Texte intégral
COMM.
FB
COUR DE CASSATION
______________________
Audience publique du 7 octobre 2020
Rejet non spécialement motivé
Mme MOUILLARD, président
Décision n° 10255 F
Pourvoi n° T 19-11.615
R É P U B L I Q U E F R A N Ç A I S E
_________________________
AU NOM DU PEUPLE FRANÇAIS
_________________________
DÉCISION DE LA COUR DE CASSATION, CHAMBRE COMMERCIALE, FINANCIÈRE ET ÉCONOMIQUE, DU 7 OCTOBRE 2020
La Société d'études et de constructions annecienne (SECA), société à responsabilité limitée, dont le siège est [...] , a formé le pourvoi n° T 19-11.615 contre l'arrêt rendu le 8 novembre 2018 par la cour d'appel de Chambéry (2e chambre), dans le litige l'opposant à la société Banque populaire Auvergne Rhône Alpes, anciennement dénommée Banque populaire des Alpes, dont le siège est [...] , défenderesse à la cassation.
Le dossier a été communiqué au procureur général.

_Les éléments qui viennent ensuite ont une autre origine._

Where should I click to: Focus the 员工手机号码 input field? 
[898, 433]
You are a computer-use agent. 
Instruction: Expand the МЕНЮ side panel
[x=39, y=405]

Sur le rapport de M. Blanc, conseiller référendaire, les observations écrites de la SCP Boré, Salve de Bruneton et Mégret, avocat de la Société d'études et de constructions annecienne, de la SCP Lyon-Caen et Thiriez, avocat de la société Banque populaire Auvergne Rhône Alpes, et l'avis de Mme Guinamant, avocat général référendaire, après débats en l'audience publique du 30 juin 2020 où étaient présents Mme Mouillard, président, M. Blanc, conseiller référendaire rapporteur, M. Rémery, conseiller doyen, Mme Guinamant, avocat général référendaire, et Mme Labat, greffier de chambre,
la chambre commerciale, financière et économique de la Cour de cassation, composée des président et conseillers précités, après en avoir délibéré conformément à la loi, a rendu la présente décision.
1. Le moyen de cassation annexé, qui est invoqué à l'encontre de la décision attaquée, n'est manifestement pas de nature à entraîner la cassation.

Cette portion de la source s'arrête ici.